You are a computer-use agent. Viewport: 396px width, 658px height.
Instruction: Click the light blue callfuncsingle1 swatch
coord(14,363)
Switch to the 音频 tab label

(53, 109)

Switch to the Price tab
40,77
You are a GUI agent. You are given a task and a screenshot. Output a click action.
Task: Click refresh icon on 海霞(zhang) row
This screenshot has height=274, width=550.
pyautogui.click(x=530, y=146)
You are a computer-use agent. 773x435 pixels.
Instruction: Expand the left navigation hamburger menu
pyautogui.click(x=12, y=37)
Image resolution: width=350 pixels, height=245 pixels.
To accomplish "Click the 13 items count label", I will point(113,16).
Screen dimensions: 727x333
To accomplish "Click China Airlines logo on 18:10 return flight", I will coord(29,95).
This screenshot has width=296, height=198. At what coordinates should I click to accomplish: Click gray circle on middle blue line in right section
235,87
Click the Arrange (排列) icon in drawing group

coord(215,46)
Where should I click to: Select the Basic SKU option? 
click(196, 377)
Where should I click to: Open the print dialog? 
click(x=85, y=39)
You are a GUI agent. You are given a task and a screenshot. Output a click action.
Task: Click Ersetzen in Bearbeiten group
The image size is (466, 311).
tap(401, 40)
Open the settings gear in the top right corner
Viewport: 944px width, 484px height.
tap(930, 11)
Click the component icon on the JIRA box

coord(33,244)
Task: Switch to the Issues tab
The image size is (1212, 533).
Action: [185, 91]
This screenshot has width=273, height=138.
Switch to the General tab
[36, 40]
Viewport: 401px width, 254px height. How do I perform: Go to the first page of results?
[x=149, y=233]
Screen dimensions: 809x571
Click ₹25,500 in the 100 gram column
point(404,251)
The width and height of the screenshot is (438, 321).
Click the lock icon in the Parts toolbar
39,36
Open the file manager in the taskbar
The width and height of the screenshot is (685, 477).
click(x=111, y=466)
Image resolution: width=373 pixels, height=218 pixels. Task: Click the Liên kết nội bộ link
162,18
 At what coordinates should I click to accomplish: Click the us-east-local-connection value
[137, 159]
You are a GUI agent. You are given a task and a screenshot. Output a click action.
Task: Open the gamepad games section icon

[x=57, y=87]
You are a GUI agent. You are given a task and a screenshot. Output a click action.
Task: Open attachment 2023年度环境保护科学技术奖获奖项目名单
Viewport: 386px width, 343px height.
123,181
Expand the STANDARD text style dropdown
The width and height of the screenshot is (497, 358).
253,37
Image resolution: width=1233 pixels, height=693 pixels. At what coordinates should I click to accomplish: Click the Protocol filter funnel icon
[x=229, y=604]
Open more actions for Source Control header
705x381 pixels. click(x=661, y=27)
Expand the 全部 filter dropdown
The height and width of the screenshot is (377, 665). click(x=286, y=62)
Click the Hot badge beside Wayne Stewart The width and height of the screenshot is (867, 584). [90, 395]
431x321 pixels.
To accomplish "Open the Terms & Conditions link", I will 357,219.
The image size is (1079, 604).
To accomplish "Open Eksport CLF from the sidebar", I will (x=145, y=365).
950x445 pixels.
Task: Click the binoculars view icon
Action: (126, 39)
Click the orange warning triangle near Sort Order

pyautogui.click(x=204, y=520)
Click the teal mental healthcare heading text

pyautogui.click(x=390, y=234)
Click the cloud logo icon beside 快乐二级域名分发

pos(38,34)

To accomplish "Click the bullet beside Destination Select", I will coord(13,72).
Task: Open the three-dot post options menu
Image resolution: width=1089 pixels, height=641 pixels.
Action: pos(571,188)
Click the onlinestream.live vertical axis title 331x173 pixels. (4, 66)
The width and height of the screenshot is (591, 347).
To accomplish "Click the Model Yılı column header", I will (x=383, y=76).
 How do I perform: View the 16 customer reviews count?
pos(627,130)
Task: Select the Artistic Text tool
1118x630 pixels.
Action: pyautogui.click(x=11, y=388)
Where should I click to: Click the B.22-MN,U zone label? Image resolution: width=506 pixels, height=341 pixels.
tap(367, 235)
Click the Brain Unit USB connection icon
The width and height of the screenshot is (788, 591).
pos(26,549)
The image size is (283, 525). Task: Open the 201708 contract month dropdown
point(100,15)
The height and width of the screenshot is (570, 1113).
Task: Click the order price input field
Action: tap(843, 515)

# # # # #

- _Assigned task_
Retype the whole listing above exactly as it appears.

- _Task output_
You are a computer-use agent. Viewport: 396px width, 658px height.
Instruction: Click the light blue callfuncsingle1 swatch
coord(14,363)
Switch to the 音频 tab label

(53, 109)

Switch to the Price tab
40,77
You are a GUI agent. You are given a task and a screenshot. Output a click action.
Task: Click refresh icon on 海霞(zhang) row
This screenshot has height=274, width=550.
pyautogui.click(x=530, y=146)
You are a computer-use agent. 773x435 pixels.
Instruction: Expand the left navigation hamburger menu
pyautogui.click(x=12, y=37)
Image resolution: width=350 pixels, height=245 pixels.
To accomplish "Click the 13 items count label", I will point(113,16).
Screen dimensions: 727x333
To accomplish "Click China Airlines logo on 18:10 return flight", I will coord(29,95).
This screenshot has width=296, height=198. At what coordinates should I click to accomplish: Click gray circle on middle blue line in right section
235,87
Click the Arrange (排列) icon in drawing group

coord(215,46)
Where should I click to: Select the Basic SKU option? 
click(196, 377)
Where should I click to: Open the print dialog? 
click(x=85, y=39)
You are a GUI agent. You are given a task and a screenshot. Output a click action.
Task: Click Ersetzen in Bearbeiten group
The image size is (466, 311).
tap(401, 40)
Open the settings gear in the top right corner
Viewport: 944px width, 484px height.
tap(930, 11)
Click the component icon on the JIRA box

coord(33,244)
Task: Switch to the Issues tab
The image size is (1212, 533).
Action: [185, 91]
This screenshot has width=273, height=138.
Switch to the General tab
[36, 40]
Viewport: 401px width, 254px height. How do I perform: Go to the first page of results?
[x=149, y=233]
Screen dimensions: 809x571
Click ₹25,500 in the 100 gram column
point(404,251)
The width and height of the screenshot is (438, 321).
Click the lock icon in the Parts toolbar
39,36
Open the file manager in the taskbar
The width and height of the screenshot is (685, 477).
click(x=111, y=466)
Image resolution: width=373 pixels, height=218 pixels. Task: Click the Liên kết nội bộ link
162,18
 At what coordinates should I click to accomplish: Click the us-east-local-connection value
[137, 159]
You are a GUI agent. You are given a task and a screenshot. Output a click action.
Task: Open the gamepad games section icon

[x=57, y=87]
You are a GUI agent. You are given a task and a screenshot. Output a click action.
Task: Open attachment 2023年度环境保护科学技术奖获奖项目名单
Viewport: 386px width, 343px height.
123,181
Expand the STANDARD text style dropdown
The width and height of the screenshot is (497, 358).
253,37
Image resolution: width=1233 pixels, height=693 pixels. At what coordinates should I click to accomplish: Click the Protocol filter funnel icon
[x=229, y=604]
Open more actions for Source Control header
705x381 pixels. click(x=661, y=27)
Expand the 全部 filter dropdown
The height and width of the screenshot is (377, 665). click(x=286, y=62)
Click the Hot badge beside Wayne Stewart The width and height of the screenshot is (867, 584). [90, 395]
431x321 pixels.
To accomplish "Open the Terms & Conditions link", I will 357,219.
The image size is (1079, 604).
To accomplish "Open Eksport CLF from the sidebar", I will (x=145, y=365).
950x445 pixels.
Task: Click the binoculars view icon
Action: (126, 39)
Click the orange warning triangle near Sort Order

pyautogui.click(x=204, y=520)
Click the teal mental healthcare heading text

pyautogui.click(x=390, y=234)
Click the cloud logo icon beside 快乐二级域名分发

pos(38,34)

To accomplish "Click the bullet beside Destination Select", I will coord(13,72).
Task: Open the three-dot post options menu
Image resolution: width=1089 pixels, height=641 pixels.
Action: pos(571,188)
Click the onlinestream.live vertical axis title 331x173 pixels. (4, 66)
The width and height of the screenshot is (591, 347).
To accomplish "Click the Model Yılı column header", I will (x=383, y=76).
 How do I perform: View the 16 customer reviews count?
pos(627,130)
Task: Select the Artistic Text tool
1118x630 pixels.
Action: pyautogui.click(x=11, y=388)
Where should I click to: Click the B.22-MN,U zone label? Image resolution: width=506 pixels, height=341 pixels.
tap(367, 235)
Click the Brain Unit USB connection icon
The width and height of the screenshot is (788, 591).
pos(26,549)
The image size is (283, 525). Task: Open the 201708 contract month dropdown
point(100,15)
The height and width of the screenshot is (570, 1113).
Task: Click the order price input field
Action: tap(843, 515)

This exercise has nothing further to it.